Музыка лунного света (Георге) - страница 117

Алена поразила честность и безыскусная простота Лорин.

— Это она… она так говорит? Что я осложняю ей жизнь?

— Она ничего про вас не говорит, мсье. Ни плохого, ни хорошего. Ничего.

Ален не ожидал, что слова Лорин так его заденут.

Геновева… Это было так давно. Но в его воспоминаниях это случилось будто вчера.

Он влюбился в Женевьев Эколлье с первого взгляда. Ей было двадцать пять, Алену — двадцать восемь, и душным, жарким летним днем она поразила его в самое сердце, заставив забыть обо всех прежних желаниях, стремлениях, мечтах.

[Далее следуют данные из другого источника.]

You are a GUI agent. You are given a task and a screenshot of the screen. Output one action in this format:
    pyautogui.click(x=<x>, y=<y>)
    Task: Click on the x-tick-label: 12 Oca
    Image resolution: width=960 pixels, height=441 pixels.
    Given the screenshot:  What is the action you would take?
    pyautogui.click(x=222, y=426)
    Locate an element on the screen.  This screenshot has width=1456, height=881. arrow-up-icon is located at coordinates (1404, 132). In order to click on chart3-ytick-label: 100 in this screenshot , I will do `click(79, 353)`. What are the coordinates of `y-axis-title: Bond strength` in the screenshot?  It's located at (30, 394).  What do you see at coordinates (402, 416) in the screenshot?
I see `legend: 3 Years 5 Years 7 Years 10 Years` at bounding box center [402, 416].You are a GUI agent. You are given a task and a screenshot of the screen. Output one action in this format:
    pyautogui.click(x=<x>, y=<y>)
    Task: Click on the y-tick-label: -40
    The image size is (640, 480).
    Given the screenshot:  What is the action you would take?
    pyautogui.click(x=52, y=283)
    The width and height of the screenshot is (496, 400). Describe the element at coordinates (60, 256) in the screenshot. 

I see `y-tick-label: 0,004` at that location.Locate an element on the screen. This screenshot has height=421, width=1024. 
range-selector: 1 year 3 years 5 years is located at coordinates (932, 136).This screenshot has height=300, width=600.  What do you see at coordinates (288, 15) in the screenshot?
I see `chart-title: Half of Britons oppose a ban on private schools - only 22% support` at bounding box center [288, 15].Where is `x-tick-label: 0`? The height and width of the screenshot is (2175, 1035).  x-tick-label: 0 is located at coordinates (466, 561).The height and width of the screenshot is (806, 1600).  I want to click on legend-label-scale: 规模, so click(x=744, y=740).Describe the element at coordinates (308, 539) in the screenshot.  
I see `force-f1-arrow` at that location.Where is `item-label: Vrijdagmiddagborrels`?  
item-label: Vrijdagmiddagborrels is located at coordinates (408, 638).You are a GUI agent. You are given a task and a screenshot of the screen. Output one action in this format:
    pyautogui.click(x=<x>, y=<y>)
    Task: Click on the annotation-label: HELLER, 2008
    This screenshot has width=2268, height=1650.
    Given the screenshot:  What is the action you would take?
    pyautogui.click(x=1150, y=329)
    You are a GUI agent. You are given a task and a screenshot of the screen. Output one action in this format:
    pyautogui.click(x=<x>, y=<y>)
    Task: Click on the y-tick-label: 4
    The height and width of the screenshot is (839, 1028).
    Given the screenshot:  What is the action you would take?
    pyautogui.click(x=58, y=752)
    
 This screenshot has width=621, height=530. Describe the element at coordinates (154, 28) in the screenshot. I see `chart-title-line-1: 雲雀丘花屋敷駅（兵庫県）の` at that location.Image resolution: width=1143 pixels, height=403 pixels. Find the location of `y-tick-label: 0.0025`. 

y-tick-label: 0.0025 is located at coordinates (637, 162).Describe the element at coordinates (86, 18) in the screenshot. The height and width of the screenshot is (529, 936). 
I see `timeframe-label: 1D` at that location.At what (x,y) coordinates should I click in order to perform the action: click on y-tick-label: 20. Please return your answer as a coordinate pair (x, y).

Тем летним днем Женевьев Эколлье праздновала свою помолвку. С братом Алена Робером.

Ален специально приехал из Ренна, чтобы посмотреть на женщину, о которой Робер столько рассказывал по телефону и в своих невинных, восторженных письмах.

Ален мало ему верил и ожидал, что Роберу вскружила голову непривлекательная крестьянская девица.

Но Женевьев Эколлье ничем не походила на этот образ. Она была исполнена вызывающей чувственности и жизненной силы, с полными пурпурными губами и темными глазами, которые словно впивались в мужчину, пока он не слышал звон собственного разбитого сердца.

Весь вечер Ален молчал. Он был в ярости. На Робера, который не солгал ему, описывая свою невесту, и на Женевьев. За то, что она была такая, как есть, и не делала ничего, чтобы влюбить его в себя, но и ничего, чтобы помешать ему влюбиться. Он смотрел, как она обращается с Робером, нежно и предупредительно. Со своими родителями. С его родителями. Ей удалось так расположить к себе его строгую мать, не доверявшую ни одной женщине, которая осмеливалась приблизиться к ее сыновьям, что она стала видеть в ней дочь и в свою очередь защищать ее от истинных и мнимых мужских посягательств. А его отец, который вел себя так, словно это ему лично принадлежит заслуга — найти среднему сыну такую жену, он проявлял по отношению к Женевьев почти рабскую преданность.

Позднее Ален собрал все свое мужество и всю свою ярость и пригласил Женевьев на танец.

Если прежде Ален был только вне себя, то в тот миг, когда тело Женевьев под красным платьем почти вплотную прижалось к нему, погиб безвозвратно. Они не сказали друг ни слова, они только смотрели друг на друга, и во время этого танца их дыхание участилось. Кончиками пальцев он ощущал под шелком платья ее теплую кожу и чувствовал жар, исходящий от ее взгляда и ее лона. Они не могли произнести ни слова, которое язык их взглядов и их рук не счел бы ложью.

Чем дольше они безмолвно танцевали, тем труднее становилось подыскивать слова.

Однако он осознавал, что оба они, вопреки разуму, испытывают одно желание: Я. Тебя. Хочу.